Pensamento do dia, terça-feira, 24 de fevereiro de
2015
"O caminho da consciência é o caminho da fé e da
entrega, o caminho do serviço desinteressado."
Trigueirinho
Pois bem, o caminho da consciência é bem diferente do
caminho do raciocínio e da intelectualidade.
A consciência expressa o nosso lado mais elevado, o nosso
lado melhor, nossa espiritualidade, nossa neutralidade em relação às ações que
devemos deflagrar.
A consciência é contata, intuída, dirigida quando
necessário, neutra e pode abarcar informações que alcançam a sabedoria
universal.
De certa forma, podemos dividir nosso estado mental em 3
tópicos:
·
O instinto;
·
A consciência;
·
A super consciência.
Os instintos são os primórdios da consciência e
aconteciam em nós quando pertencíamos ao reino animal. O instinto nos preservou
e nos condicionou para proliferarmos a espécie.
A consciência deveria ser utilizada, quando em sua
plenitude, sem os instintos. É o momento presente, a situação atual, a forma e
as condições que deveríamos agir perante as várias situações da vida.
A superconsciência é a parte mais elevada que podemos
manifestar, o vir a ser e nela podemos ter acesso à sabedoria universal.
Hoje somos instintivos conscientes, ou seja, nem uma
coisa e nem outra, perdemos a identificação. Somos instintivos pois ainda
lutamos para sobreviver e conscientes pois temos uma alma individualizada.
Misturamos instintos guerreiros, lutadores, predadores
com consciência que de certa forma tenta nos colocar no mundo espiritual. Nesta
miscelânea perdemos a real identificação e hora agimos como animais predadores,
ora como seres humanos que deveríamos ser.
Uma das condições que manteve esta estrutura dentro de
nós é o atual DNA que englobou a hereditariedade.
Nosso DNA ainda contém muitas estruturas instintivas do
reino jurássico, por isso que agimos dentro das condicionantes jurássicas numa
época que não tem nada mais a ver. Precisamos matar (em sua várias formas, não
necessariamente na exclusão da vida), precisamos destruir, precisamos invadir,
precisamos ter, ser e poder e fomos tão rigorosos com estas tendências que
estas são as predominantes na maioria dos seres humanos. O sexo como o
praticamos e como o fantasiamos, foi outra condicionante que nos levou a esta
perda de controle do processo evolutivo que deveríamos ter percorrido.
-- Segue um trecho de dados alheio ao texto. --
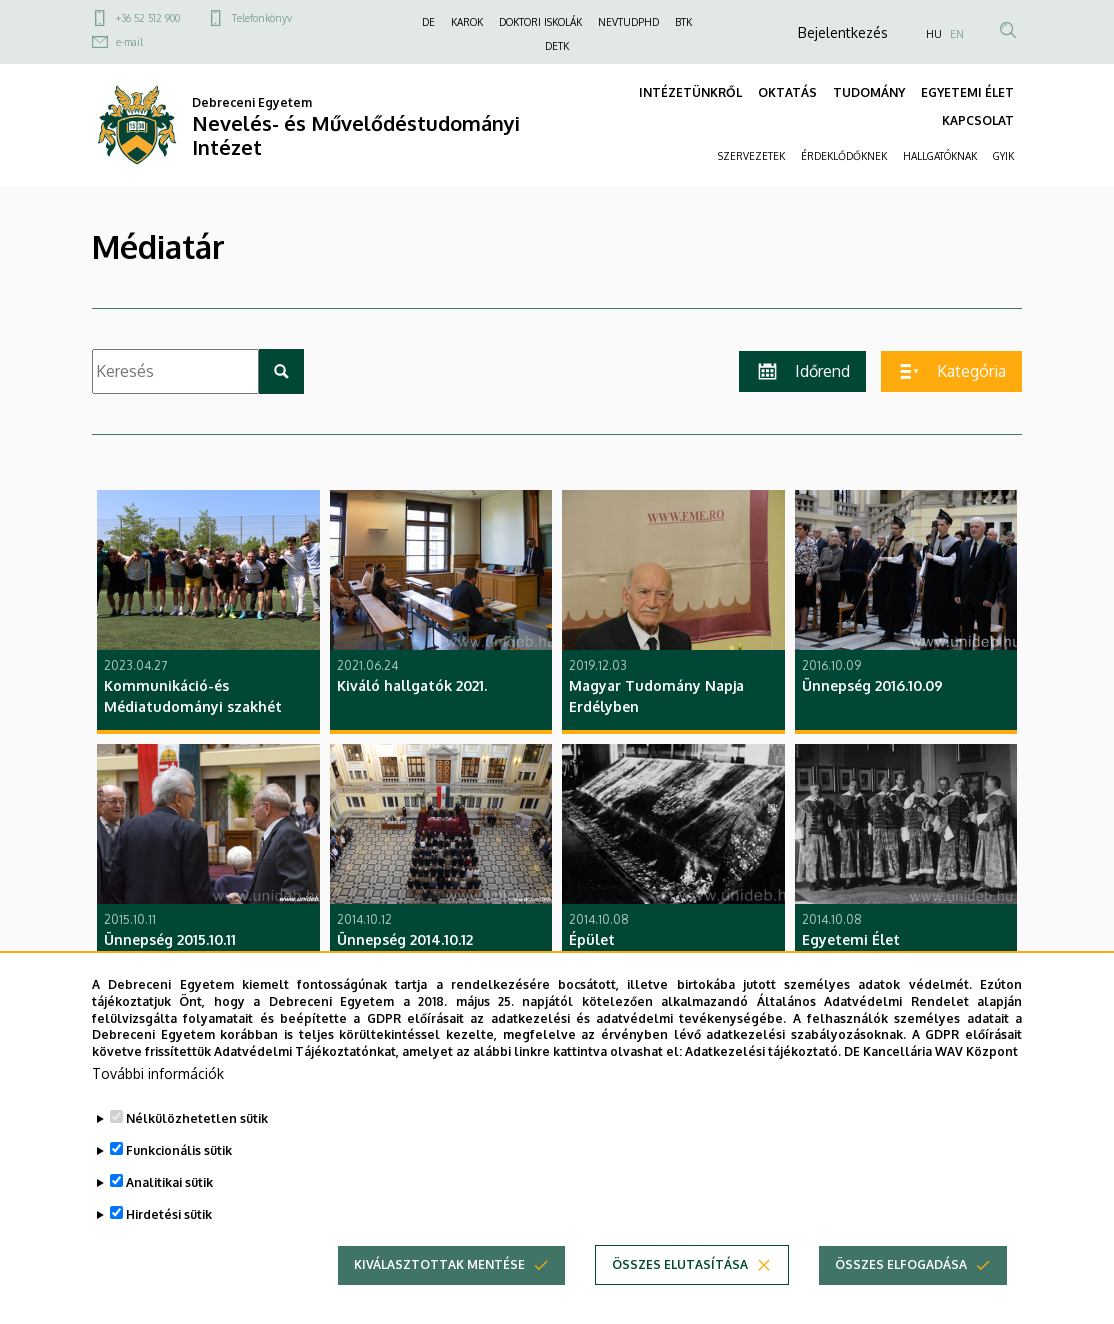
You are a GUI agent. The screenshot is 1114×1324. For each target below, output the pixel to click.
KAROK (467, 22)
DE (428, 22)
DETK (557, 46)
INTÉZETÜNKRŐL (690, 92)
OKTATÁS (787, 92)
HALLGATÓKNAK (940, 156)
Portanto, temos uma consciência deturpada e influenciada
por instintos animalescos da fase jurássica da vida terrena. Vejam como estamos
atrasados e defasados na fase atual da vida, pois ainda nos reportamos em nossa
conduta, há coisas de milênios atrás.
A superconsciência tem sido reservada a uns poucos que se
destacam por ações corretas, humanitárias, evolutivas, espirituais e que de
tempos em tempos apareceram aqui na Terra, para tentar tirar o homem comum da
imensa escuridão em que vive.
Na superconsciência o homem conduz, não só a si próprio
como a todos os reinos da natureza. Não dependerá de fatores externos mas
somente dos internos para sobreviver.
Como um dos exemplos podemos citar a figura do homem
Jesus, cujas ações se davam em decorrência do seu acesso à sua
superconsciência. Muitos outros seres em várias religiões e em vários momentos
da Terra puderam deixar sua contribuição, através da sua conduta na
superconsciência.
Pois bem, quando nos apoiamos na fé, em primeiro lugar,
no Trabalho, na contribuição, no auto esquecimento, podemos dizer que nossa
consciência apoia-se na nossa superconsciência e nesta etapa os instintos ali
se mantem sem manifestações, mas simplesmente cuidando das funções primordiais
da vida naquele corpo (mantem o coração batendo, os pulmões inflando, os rins
filtrando, etc.), pois somente estas são as suas funções. E a mente apoia-se na
consciência que detém insights da superconsciência. Desta forma, temos o mundo
espiritual manifestando-se no mundo material.
Isto é possível, factível, todos podem alcançar, mas
primeiro precisam abortar da vida instintiva e grosseira que vivem, onde a
ganancia e o egoísmo tem sido preponderantes.
Enfim, como sempre, todos os recados que nos são
colocados, assim o são, pois já alcançamos a possibilidade de realiza-los, de
efetivá-los em nossa vida cotidiana, mas para isso precisaremos abrir mão dos
instintos e da postura que estes nos levam a ter.